South Korean educator (1894–1981)

Reverend Young Shik Rhee (December 13, 1894 – December 8, 1981) was the founder of Daegu University in Daegu, South Korea, a pioneer of special education in Korea, and a Korean independence movement leader in Daegu.

==In the Korean independence movement==
In September 1919, Rhee was imprisoned for 18 months in Daegu Prison by the Japanese colonial authorities for his leadership role in the March 1st (Samil) Movement and other Korean Independence activities in Daegu. Torture by the Japanese police resulted in permanent hearing loss in one ear.

==As a pastor==
In 1923, Rhee attended Kobe Theological Seminary (神戶神學校) in Kobe, Japan. He returned to Korea and began Christian ministry in 1927 at Daegu Seomoon Presbyterian Church, where he became an ordained minister. Although popular as pastor and well known for his stirring sermons, Rhee was drawn to serving the least fortunate around him. He embarked on his lifelong journey of social work and ministry by serving as pastor at a leper treatment center in Daegu.

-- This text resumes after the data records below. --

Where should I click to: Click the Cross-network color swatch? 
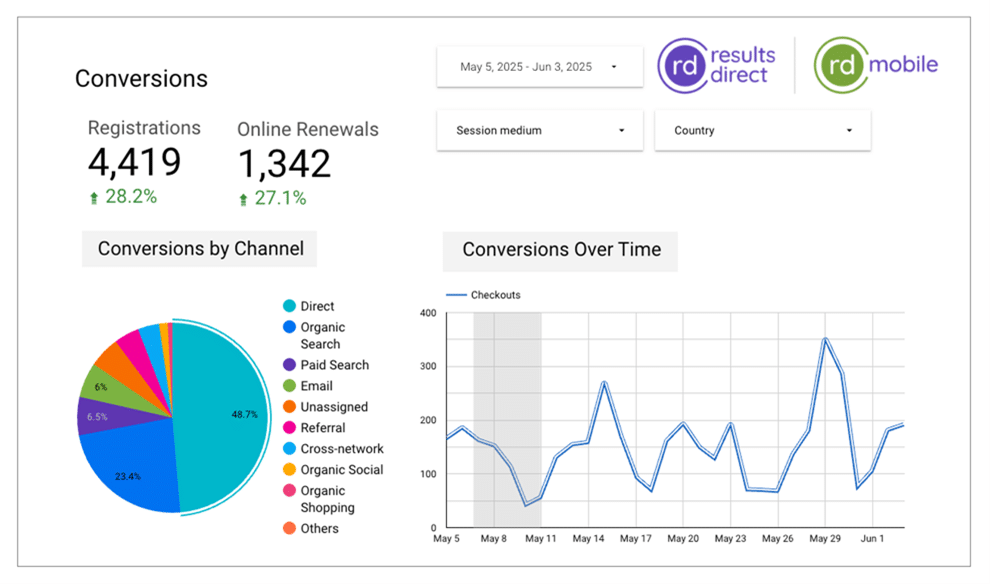[x=288, y=448]
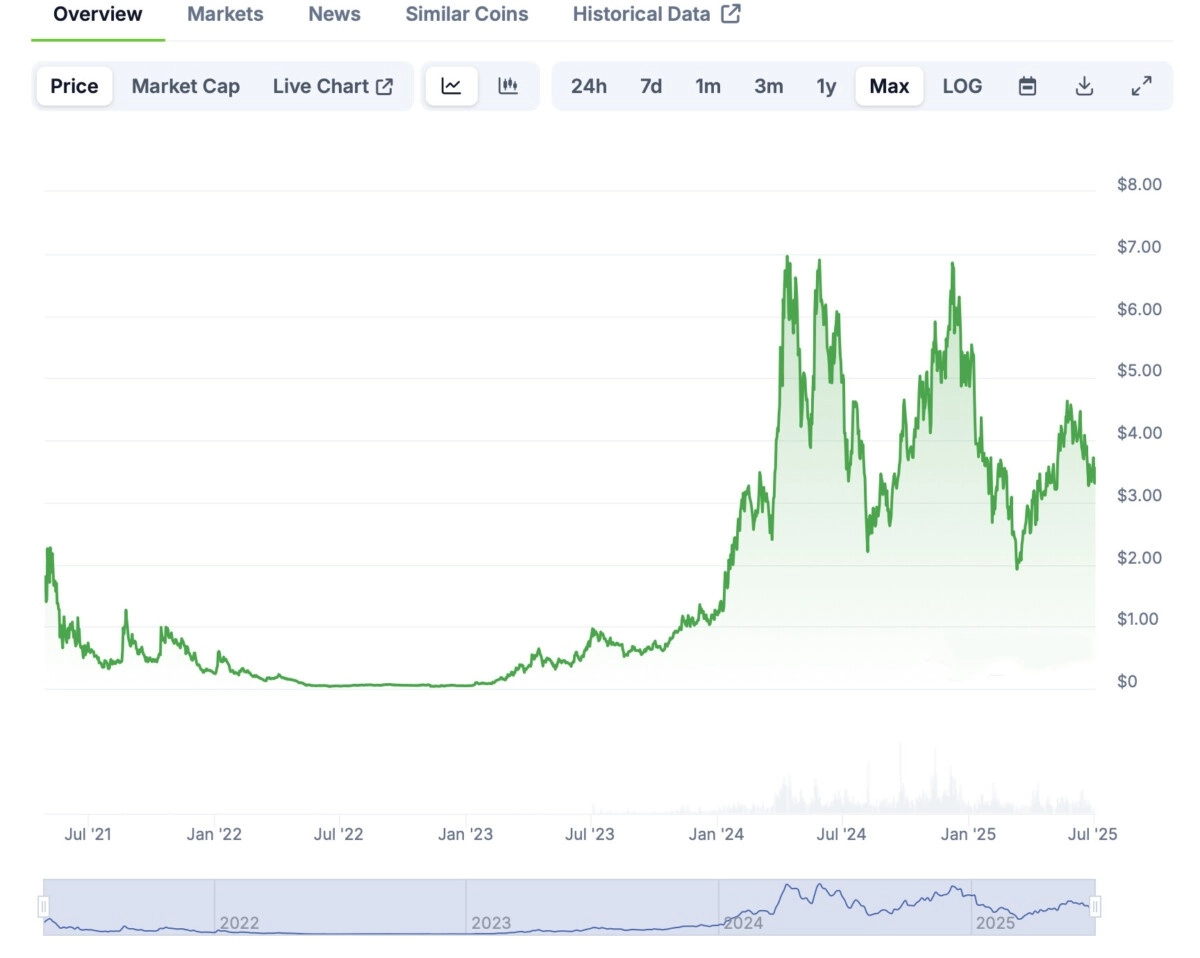Click the Historical Data external link icon

(731, 14)
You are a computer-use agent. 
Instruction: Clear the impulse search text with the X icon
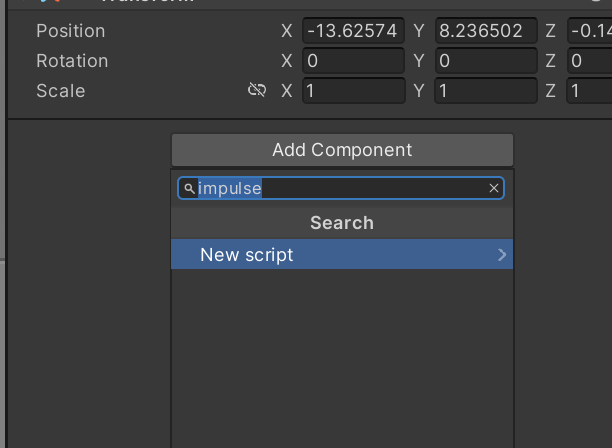click(x=493, y=188)
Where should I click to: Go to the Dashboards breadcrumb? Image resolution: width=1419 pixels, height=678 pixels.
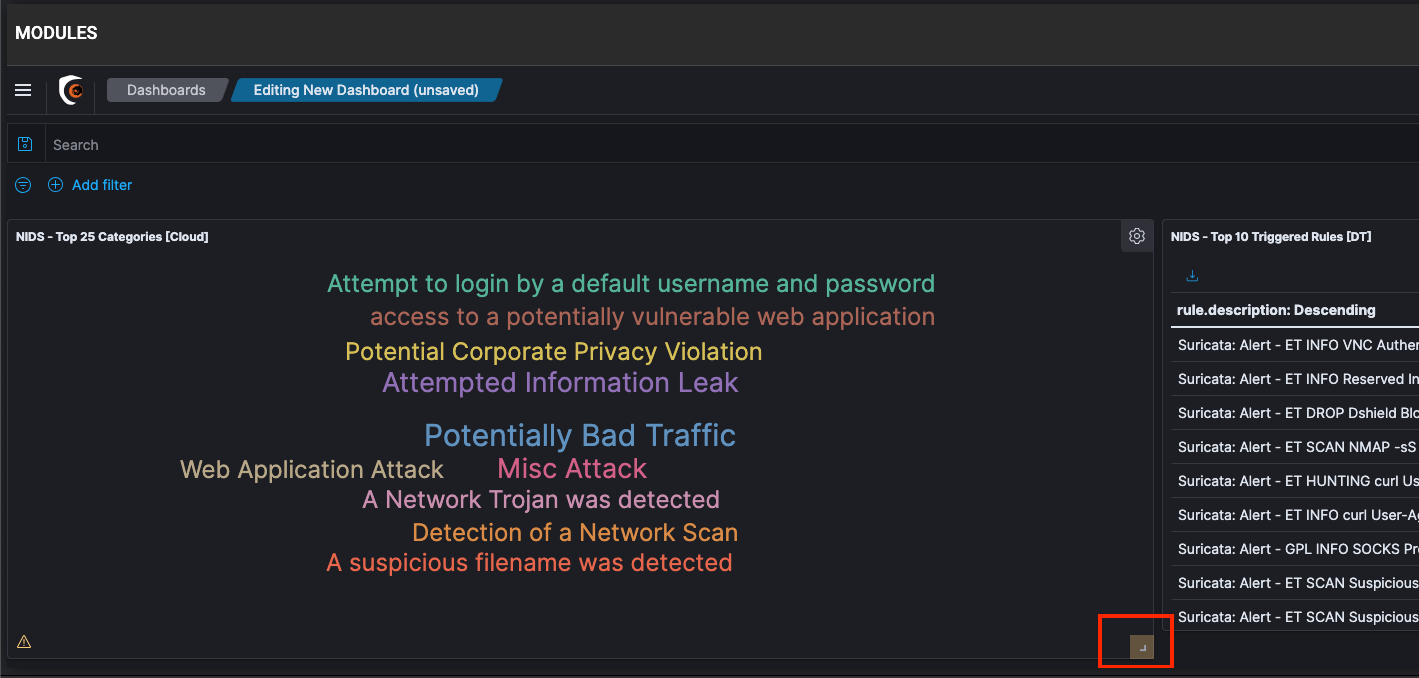pos(166,90)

After Korean independence from Japan in 1945, Rhee expanded his social work by looking after orphans and handicapped children. In 1946, Rhee founded the Daegu School for the Blind, the first special education school founded by a Korean. (The very first special education school in Korea, Pyongyang School for the Deaf and Blind, was founded by Rosetta Sherwood Hall, a medical missionary and educator from the U.S., in 1894. In 1913, the Japanese occupation government established the Seoul School for the Blind). When the devastating Korean War (1950–1953) resulted in increased number of war-orphans and the handicapped, Reverend Rhee was among the few who were devoted to helping them. The orphanage housed many handicapped children—who were clothed, fed and taught skills that would help them eventually leave the orphanage and live independently. Reverend Rhee ministered to the children's spiritual and emotional needs, as well as raising funds, eliciting donations and recruiting volunteer teachers and doctors.

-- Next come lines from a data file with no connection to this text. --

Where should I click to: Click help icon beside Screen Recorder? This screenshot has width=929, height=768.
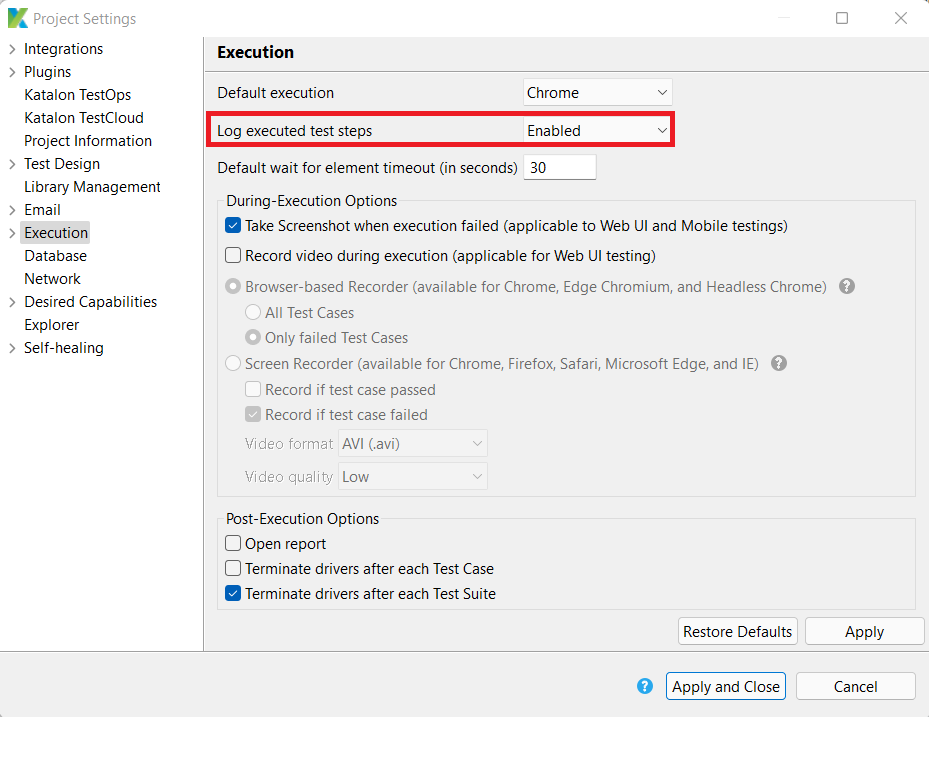(779, 364)
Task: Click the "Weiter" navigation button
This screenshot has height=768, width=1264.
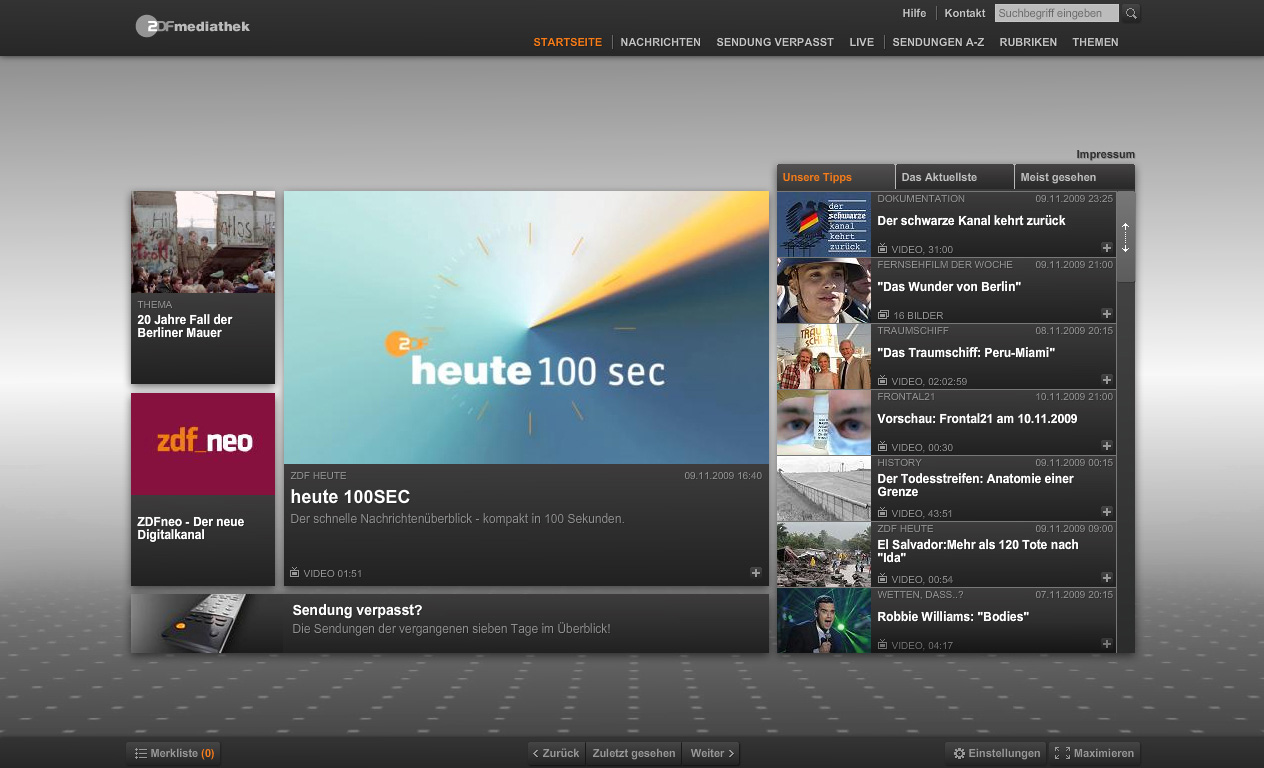Action: click(710, 753)
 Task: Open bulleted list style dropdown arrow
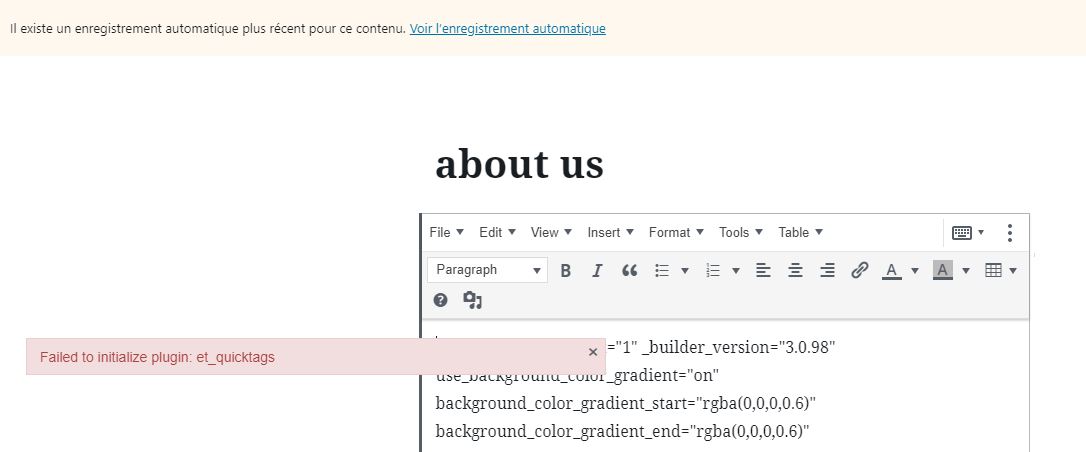[685, 270]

==Founding of Daegu University==
Rhee saw the need to train special education teachers and social workers in addition to furthering the education of handicapped students who had special talents. In 1956, he founded the Korea Social Work School in Daegu. The school became a formal college in 1961. In recognition for the decades of invaluable contributions made by Rhee, South Korean president Park Chung Hee personally awarded him the 5.16 Minjok National Medal (5·16 민족상 교육부문 본상) in May 1969.

Korea Social Work College, founded in 1961, became Daegu University in 1981. Rhee was president from 1961 to 1982. Daegu University installed the first Braille library in Korea in 1981, and the university continues its tradition of being in the forefront of social welfare and special education in Korea.

==Work in the Mariana Islands==

During the 1970s and 1980s, Rhee traveled extensively to the Mariana Islands in the Pacific where many Korean laborers were forced to work under the Japanese military during the Japanese expansion before and during World War II. Reverend Rhee discovered decades-old burial sites of Korean laborers deep in the jungles of Tinian and repatriated the remains to a national cemetery in Korea (National Cemetery for Overseas Koreans 국립망향의 동산 태평양 사이판 티니안 전몰 무명한국인묘). He also founded a group that erected a Korean Peace Memorial in the island of Saipan (Korean Peace Memorial at Malpi Point, Saipan) and in Tinian (Korean Monuments on Tinian), in remembrance of thousands of Korean laborers who died in those islands.

In 1977, Rhee was awarded the Order of Merit for National Foundation by the South Korean government in recognition for his role in Korean independence.

Rhee died of natural causes in Tumon, Guam, in 1981 at age 87.